Presenting symptoms relate to the amount of involved brain. Patients with a narrow, unilateral cleft usually present with seizures and mild hemiparesis or visual difficulties, depending upon the location of the cleft within the hemisphere. They are otherwise developmentally normal. Patients with progressively larger clefts present with progressively larger neurological deficits as more brain is missing. Patients with bilateral clefts tend to be severely retarded with early epilepsy, severe motor deficit and maybe blindness.

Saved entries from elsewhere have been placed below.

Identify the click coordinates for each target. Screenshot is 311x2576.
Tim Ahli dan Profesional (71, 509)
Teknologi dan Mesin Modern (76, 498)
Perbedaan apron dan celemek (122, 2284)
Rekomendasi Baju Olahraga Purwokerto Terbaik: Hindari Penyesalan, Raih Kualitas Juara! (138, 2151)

These defects may represent a failure of a portion of the germinal matrix to develop or a segmental failure of neuronal migration. Similar defects can also be found as a result of secondary destruction of the cerebral wall during the early stages of development. These clefts tend to involve the precentral and postcentral gyri and the adjacent frontal cortex and extend down into the region of the insula. Bilateral involvement is seen in approximately 35% of patients with schizencephaly. Heterotopias may be encountered in the walls of the lesion and ventricles. The size of the defects varies from a large cyst like area filled with CSF and covered by a thin membrane to smaller, narrow clefts. The clefts may be "closed" in which only a double layer of cortex (with a variable subarachnoid space and draining vein) is seen extending from the surface to the ventricle. They may be "open" in which there is wide communication between the subarachnoid space and ventricle through a broad hemispheric cleft.

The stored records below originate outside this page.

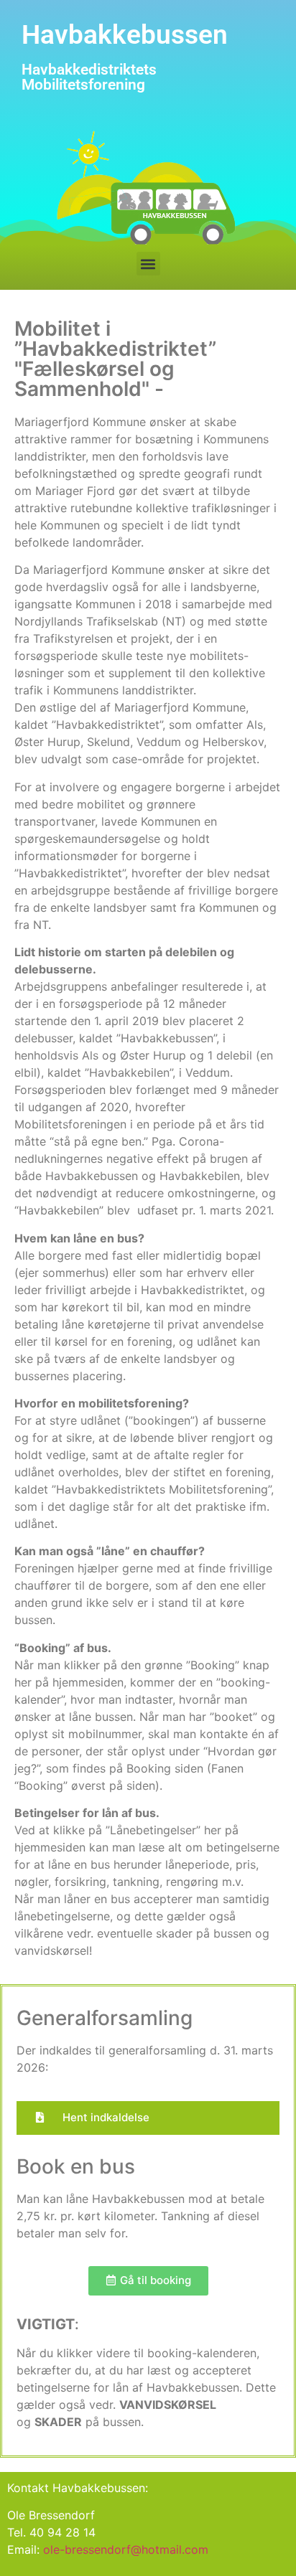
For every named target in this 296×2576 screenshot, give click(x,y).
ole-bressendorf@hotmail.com (125, 2549)
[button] (148, 263)
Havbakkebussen (125, 34)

Multiplanar MRI shows the clefts and their extension towards the lateral ventricles. The cortex adjacent to the clefts almost always has an abnormal gyral pattern that can usually be demonstrated pathologically as polymicrogyria. Heterotopias may be seen. An important feature is the presence of a ventricular dimple and is almost always seen with closed or minimally open lips. Mild hypoplasia of the corpus callosum may be seen. The septum pellucidum is absent or nearly completely absent in 70% to 90% of affected patients. Of those with absence of the septum pellucidum, 30% to 50% will have optic nerve hypoplasia on clinical examination.

References:

  1. Barkovich AJ, Kjos BO. : Schizencephaly: correlation of clinical findings with MR characteristics. AJNR Am J Neuroradiol 1992 Jan-Feb;13(1):85-94. Review.
  2. Barth PG. : Schizencephaly and nonlissencephalic cortical dysplasias. AJNR Am J Neuroradiol. 1992 Jan-Feb;13(1):104-6.